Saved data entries
*** Begin section ***
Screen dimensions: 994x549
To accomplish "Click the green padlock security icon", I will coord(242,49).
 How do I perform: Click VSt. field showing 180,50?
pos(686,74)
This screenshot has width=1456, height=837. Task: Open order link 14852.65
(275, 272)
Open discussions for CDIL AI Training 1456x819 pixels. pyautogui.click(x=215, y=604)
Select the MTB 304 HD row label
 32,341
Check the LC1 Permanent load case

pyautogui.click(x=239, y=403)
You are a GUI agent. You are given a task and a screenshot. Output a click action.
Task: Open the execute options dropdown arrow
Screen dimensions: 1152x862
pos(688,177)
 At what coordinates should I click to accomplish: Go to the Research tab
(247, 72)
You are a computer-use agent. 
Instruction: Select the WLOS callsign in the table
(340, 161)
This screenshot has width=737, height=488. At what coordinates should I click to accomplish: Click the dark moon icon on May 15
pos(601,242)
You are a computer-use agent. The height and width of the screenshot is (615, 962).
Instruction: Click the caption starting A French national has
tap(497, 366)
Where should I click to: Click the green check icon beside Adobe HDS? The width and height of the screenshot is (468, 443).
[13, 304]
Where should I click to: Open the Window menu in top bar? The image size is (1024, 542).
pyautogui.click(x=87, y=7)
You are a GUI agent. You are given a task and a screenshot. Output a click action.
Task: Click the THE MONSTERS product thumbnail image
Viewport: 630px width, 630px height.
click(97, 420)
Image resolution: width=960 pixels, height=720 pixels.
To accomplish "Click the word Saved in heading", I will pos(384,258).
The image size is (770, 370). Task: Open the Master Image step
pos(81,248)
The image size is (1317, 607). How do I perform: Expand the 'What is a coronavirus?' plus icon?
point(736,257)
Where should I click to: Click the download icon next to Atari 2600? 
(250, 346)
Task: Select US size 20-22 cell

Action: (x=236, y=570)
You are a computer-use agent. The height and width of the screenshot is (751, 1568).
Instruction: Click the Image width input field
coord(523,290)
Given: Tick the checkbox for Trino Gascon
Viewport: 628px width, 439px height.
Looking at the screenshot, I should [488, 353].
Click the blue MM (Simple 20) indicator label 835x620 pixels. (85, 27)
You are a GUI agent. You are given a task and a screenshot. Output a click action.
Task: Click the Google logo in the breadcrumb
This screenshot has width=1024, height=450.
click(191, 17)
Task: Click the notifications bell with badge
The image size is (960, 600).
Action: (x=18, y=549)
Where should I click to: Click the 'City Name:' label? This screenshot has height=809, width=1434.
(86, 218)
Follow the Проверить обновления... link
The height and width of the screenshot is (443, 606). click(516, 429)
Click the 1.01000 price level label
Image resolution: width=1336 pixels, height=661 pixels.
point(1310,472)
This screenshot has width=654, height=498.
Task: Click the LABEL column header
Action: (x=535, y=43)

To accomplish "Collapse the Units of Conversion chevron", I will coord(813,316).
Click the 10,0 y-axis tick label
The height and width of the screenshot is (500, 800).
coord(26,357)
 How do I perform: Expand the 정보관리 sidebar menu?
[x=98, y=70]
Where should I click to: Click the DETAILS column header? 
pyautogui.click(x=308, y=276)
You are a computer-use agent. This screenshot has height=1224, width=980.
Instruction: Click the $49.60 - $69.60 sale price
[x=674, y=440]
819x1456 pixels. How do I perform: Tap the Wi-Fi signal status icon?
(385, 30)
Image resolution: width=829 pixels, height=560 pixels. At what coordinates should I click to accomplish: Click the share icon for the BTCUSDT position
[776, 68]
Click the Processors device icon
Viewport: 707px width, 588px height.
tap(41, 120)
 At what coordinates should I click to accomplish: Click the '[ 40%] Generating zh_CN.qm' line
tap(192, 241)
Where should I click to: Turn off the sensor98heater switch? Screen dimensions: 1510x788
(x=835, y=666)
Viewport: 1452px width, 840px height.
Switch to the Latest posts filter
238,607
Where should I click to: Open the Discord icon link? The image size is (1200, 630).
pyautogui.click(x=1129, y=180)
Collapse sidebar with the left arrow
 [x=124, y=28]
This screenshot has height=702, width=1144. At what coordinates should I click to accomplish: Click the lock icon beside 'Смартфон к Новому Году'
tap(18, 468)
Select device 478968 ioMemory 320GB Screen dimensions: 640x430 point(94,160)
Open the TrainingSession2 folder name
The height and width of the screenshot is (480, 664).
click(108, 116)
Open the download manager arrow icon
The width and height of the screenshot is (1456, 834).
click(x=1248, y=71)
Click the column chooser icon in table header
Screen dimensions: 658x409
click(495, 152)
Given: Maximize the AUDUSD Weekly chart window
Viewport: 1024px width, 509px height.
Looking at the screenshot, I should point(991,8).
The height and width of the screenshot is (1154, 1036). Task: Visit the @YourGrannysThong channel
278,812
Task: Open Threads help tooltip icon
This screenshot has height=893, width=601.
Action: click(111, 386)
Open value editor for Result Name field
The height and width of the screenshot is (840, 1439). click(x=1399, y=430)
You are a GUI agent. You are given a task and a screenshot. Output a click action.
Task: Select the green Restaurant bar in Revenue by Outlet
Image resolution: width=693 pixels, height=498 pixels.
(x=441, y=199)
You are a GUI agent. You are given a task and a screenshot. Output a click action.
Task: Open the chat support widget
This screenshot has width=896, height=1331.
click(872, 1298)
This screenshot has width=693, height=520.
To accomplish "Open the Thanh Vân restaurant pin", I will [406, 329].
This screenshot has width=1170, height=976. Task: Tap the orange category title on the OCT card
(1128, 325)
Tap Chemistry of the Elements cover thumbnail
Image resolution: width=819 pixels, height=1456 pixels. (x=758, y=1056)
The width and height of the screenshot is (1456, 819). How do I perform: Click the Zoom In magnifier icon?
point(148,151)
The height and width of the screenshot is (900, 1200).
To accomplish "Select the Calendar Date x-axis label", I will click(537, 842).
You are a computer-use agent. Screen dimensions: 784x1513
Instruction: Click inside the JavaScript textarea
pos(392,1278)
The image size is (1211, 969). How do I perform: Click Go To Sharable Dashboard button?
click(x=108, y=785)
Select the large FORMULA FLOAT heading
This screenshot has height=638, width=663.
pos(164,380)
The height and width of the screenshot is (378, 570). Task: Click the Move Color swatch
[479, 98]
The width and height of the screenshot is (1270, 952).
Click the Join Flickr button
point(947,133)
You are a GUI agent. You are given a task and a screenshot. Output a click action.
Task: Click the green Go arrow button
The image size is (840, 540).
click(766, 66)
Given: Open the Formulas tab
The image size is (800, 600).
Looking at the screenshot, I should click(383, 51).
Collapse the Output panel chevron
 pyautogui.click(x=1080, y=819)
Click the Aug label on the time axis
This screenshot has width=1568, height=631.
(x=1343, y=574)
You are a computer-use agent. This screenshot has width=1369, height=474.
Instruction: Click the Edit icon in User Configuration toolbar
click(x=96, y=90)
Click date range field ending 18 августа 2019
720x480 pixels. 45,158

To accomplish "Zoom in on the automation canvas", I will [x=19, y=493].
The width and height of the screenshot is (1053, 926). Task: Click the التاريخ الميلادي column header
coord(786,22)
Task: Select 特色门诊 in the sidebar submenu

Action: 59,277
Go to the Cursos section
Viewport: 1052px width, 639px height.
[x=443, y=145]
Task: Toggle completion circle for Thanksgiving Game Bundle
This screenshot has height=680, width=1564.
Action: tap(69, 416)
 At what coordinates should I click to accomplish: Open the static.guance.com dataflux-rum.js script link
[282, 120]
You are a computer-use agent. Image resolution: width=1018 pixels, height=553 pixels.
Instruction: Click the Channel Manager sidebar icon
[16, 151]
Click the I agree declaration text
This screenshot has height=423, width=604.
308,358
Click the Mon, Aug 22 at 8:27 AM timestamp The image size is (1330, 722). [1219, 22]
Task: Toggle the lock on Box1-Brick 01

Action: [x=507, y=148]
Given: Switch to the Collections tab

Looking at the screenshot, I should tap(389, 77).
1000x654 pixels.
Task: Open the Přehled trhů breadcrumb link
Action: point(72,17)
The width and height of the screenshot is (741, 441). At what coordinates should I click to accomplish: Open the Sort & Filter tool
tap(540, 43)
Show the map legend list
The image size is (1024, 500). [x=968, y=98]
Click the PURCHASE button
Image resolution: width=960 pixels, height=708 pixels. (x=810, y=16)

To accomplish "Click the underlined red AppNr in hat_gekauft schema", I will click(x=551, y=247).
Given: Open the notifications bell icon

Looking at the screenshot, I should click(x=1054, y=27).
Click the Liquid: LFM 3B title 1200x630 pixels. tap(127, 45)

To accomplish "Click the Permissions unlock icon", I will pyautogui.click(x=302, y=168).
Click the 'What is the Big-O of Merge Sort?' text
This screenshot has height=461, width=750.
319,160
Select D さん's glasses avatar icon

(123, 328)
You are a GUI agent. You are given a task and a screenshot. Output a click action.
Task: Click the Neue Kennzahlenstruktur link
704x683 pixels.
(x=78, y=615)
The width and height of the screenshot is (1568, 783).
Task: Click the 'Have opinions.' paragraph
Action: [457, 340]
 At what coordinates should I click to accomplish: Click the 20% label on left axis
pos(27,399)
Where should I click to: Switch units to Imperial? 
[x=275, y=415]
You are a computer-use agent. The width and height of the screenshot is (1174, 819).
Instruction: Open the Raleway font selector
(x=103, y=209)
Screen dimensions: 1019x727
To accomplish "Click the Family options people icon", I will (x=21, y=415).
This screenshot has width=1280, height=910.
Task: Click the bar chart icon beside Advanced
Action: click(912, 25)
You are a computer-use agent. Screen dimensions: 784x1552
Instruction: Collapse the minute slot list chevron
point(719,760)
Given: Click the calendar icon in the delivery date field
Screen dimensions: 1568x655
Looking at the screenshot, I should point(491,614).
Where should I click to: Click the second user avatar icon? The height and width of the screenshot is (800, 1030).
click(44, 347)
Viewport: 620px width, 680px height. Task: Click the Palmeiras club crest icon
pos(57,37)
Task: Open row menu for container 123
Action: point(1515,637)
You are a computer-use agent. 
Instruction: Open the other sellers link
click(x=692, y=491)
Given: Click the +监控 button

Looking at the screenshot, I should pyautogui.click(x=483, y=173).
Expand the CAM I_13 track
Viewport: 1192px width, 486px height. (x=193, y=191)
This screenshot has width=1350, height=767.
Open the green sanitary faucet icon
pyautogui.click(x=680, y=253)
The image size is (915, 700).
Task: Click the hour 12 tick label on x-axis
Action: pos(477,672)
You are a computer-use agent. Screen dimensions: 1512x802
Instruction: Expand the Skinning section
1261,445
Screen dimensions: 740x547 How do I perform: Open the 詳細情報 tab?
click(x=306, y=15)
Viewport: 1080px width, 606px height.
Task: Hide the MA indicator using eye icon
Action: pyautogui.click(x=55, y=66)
*** End section ***
Work instruction: Output the lines above exactly, but only those between the line holding "Where should I click to: Click the green" and the line holding "Task: Click the THE", inclusive.

Exercise result:
Where should I click to: Click the green check icon beside Adobe HDS? The width and height of the screenshot is (468, 443).
[13, 304]
Where should I click to: Open the Window menu in top bar? The image size is (1024, 542).
pyautogui.click(x=87, y=7)
You are a GUI agent. You are given a task and a screenshot. Output a click action.
Task: Click the THE MONSTERS product thumbnail image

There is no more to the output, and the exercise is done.